── Passage

The prime example or idée clef that unites the chapters of this volume is the experience of the global Covid-19 pandemic from 2019 to 2023, in which we witnessed forms of isolation and withdrawal that meant something more than separation. Withdrawal and isolation work on the self, although they may not do so consciously. Whereas it is possible to be separated from others simply as a matter of fact and from the ‘outside,’ Getting Lost focuses on complex internal and psychopolitical processes involving retreat or removal of selves from the worlds of politics, society, and culture.
When we feel isolated or we withdraw ourselves, something tends to arise in our place: be it a defense system, a constellation of symptoms, or the deeply repressed psychic material giving rise to either or both. Thus, it was not coincidental that, as millions died from Covid, and as millions more experienced severely ‘broken sociality’ in the Covidian world of risk, quarantine, and/or lockdown, we also found ourselves witnessing explosions of extremism in popular discourse, in large-scale border closures, in encroachments on women’s and reproductive rights, in physical attacks on the Capitol Building in Washington, DC, in domestic and spousal violence and youth suicide, in a war of aggression waged by Russia on Ukraine, and much more.

────
── Information

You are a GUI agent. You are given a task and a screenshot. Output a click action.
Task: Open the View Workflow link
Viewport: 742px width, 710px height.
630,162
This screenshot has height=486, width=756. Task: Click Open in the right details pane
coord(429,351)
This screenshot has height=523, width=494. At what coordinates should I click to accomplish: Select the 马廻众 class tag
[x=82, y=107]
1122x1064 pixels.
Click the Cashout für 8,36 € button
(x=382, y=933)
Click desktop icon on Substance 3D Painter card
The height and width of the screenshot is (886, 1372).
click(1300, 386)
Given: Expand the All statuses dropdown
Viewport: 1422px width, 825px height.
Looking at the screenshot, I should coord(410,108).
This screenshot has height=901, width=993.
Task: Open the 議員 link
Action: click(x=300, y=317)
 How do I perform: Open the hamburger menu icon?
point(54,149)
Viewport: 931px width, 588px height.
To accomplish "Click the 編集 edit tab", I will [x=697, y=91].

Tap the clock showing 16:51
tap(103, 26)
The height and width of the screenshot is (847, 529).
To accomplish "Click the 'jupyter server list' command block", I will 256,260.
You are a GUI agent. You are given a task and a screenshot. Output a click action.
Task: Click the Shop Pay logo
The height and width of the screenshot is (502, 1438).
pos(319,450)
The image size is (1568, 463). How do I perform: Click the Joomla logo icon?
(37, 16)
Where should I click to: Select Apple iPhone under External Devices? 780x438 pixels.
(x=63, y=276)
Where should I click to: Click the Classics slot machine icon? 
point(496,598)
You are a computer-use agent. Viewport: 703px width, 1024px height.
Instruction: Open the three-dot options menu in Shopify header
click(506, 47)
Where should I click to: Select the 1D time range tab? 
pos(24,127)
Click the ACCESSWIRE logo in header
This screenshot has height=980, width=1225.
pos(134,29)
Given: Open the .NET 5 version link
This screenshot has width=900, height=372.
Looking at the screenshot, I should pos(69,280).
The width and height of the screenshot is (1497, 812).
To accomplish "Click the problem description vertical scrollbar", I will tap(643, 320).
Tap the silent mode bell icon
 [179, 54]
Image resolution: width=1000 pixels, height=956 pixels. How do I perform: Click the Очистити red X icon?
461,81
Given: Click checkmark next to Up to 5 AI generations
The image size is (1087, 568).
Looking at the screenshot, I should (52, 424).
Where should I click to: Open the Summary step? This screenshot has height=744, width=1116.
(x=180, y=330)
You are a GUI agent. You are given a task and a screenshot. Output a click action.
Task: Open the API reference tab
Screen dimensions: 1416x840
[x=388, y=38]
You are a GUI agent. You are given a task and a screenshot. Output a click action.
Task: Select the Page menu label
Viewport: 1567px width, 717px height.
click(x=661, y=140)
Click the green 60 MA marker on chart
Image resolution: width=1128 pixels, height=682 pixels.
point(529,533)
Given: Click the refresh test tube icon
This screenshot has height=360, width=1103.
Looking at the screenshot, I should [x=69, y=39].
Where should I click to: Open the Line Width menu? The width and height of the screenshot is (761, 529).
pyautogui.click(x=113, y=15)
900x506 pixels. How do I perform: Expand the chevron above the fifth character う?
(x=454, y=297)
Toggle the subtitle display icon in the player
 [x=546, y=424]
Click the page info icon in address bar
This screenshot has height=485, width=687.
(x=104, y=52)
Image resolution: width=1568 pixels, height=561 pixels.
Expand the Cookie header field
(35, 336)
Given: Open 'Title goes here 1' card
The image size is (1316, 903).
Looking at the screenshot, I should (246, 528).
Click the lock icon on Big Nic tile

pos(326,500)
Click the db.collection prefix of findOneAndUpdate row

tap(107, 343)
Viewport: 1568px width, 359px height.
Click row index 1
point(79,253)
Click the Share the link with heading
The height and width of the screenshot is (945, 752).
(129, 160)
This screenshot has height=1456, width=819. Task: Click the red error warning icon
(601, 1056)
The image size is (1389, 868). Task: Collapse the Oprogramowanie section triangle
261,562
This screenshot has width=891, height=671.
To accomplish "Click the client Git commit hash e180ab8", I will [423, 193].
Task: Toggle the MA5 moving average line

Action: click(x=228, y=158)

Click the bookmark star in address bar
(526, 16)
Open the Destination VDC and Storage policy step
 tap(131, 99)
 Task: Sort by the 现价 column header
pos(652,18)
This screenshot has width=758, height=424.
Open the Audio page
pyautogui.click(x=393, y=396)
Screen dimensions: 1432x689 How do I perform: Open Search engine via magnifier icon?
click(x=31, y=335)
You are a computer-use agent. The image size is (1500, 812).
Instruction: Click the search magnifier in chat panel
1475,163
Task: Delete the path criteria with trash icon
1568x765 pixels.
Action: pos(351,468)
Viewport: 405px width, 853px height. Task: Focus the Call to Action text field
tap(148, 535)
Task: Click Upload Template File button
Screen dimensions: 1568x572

────

- _What you will do_
1. Write out the part of the passage on pandemic isolation starting with "The prime example" and going on through "society, and culture.".
2. In the passage on pandemic isolation, what years are given for the global Covid-19 pandemic?
3. Continue the passage on pandemic isolation and withdrawal from the point where it stops.

- _Task answers_
1.
The prime example or idée clef that unites the chapters of this volume is the experience of the global Covid-19 pandemic from 2019 to 2023, in which we witnessed forms of isolation and withdrawal that meant something more than separation. Withdrawal and isolation work on the self, although they may not do so consciously. Whereas it is possible to be separated from others simply as a matter of fact and from the ‘outside,’ Getting Lost focuses on complex internal and psychopolitical processes involving retreat or removal of selves from the worlds of politics, society, and culture.

2. 2019 to 2023

3.
We advance the term ‘psychopolitical isolation and withdrawal’ in order to capture not only temporary periods of isolation but also detachments from reality and perverse attachments to unreality, visible on small and large scales. This partial or perverse facing of our self-experience and shared experience suggests the possibility that the post-Covidian era brings with it altered relationships to both the private and the public home, and, with them, the meanings of citizenship, sociality, publicity, thinking, and being.
Plainly put, the impact of Covid-19 worldwide has damaged people’s relationship to reality and we are still coming to terms with and uncovering the many ways in which this manifests. This book aims to signal an immediate, existential threat to psychosocial and political life and to inspire further thinking, debate, and work on these vital topics that affect us all.